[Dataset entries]
··········
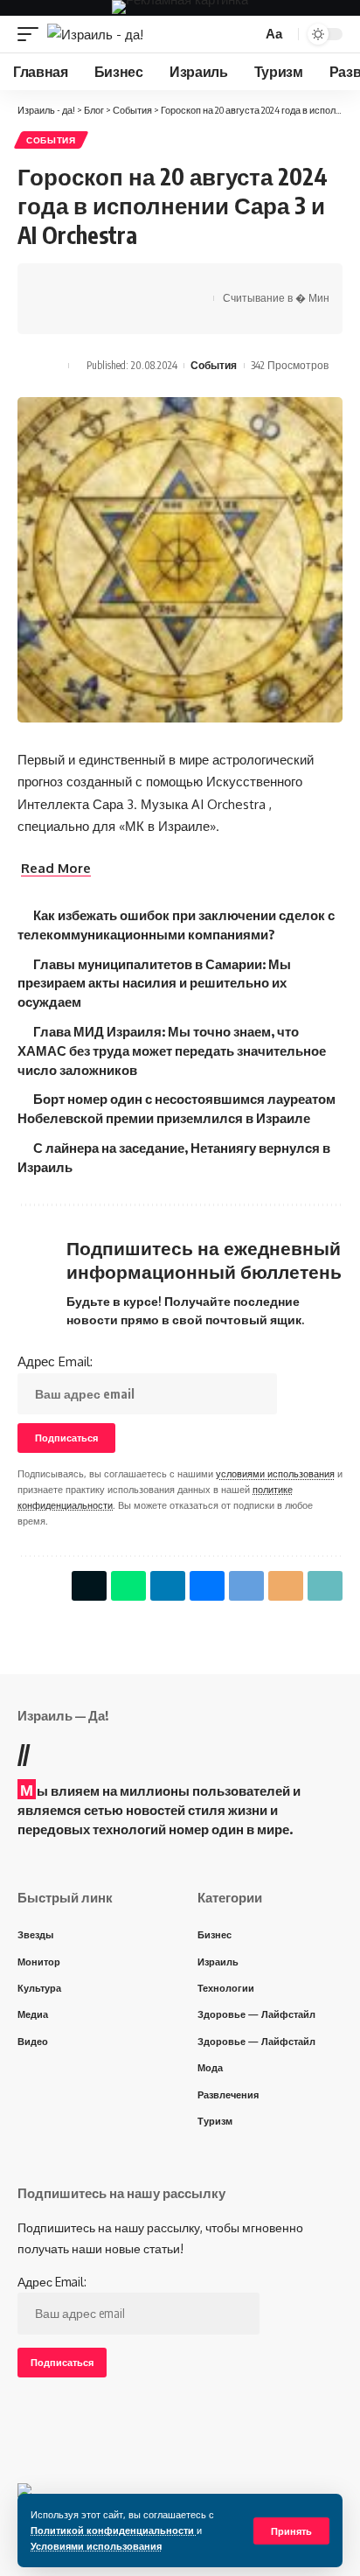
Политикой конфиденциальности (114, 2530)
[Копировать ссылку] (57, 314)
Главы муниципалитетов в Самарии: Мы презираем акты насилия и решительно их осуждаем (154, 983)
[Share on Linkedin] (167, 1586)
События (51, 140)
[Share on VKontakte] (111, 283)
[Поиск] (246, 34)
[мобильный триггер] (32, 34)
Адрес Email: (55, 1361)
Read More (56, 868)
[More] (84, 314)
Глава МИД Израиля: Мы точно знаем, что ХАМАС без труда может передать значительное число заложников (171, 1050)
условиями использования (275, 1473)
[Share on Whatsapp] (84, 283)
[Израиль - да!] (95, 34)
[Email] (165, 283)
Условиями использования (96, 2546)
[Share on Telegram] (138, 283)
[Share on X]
··········
> About this exercise
Only the line containing "[Копировать ссылку] (57, 314)" and the lines after it, through the end of the data, should be copied, exactly as they are.

> Answer below
[Копировать ссылку] (57, 314)
Главы муниципалитетов в Самарии: Мы презираем акты насилия и решительно их осуждаем (154, 983)
[Share on Linkedin] (167, 1586)
События (51, 140)
[Share on VKontakte] (111, 283)
[Поиск] (246, 34)
[мобильный триггер] (32, 34)
Адрес Email: (55, 1361)
Read More (56, 868)
[More] (84, 314)
Глава МИД Израиля: Мы точно знаем, что ХАМАС без труда может передать значительное число заложников (171, 1050)
условиями использования (275, 1473)
[Share on Whatsapp] (84, 283)
[Израиль - да!] (95, 34)
[Email] (165, 283)
Условиями использования (96, 2546)
[Share on Telegram] (138, 283)
[Share on X]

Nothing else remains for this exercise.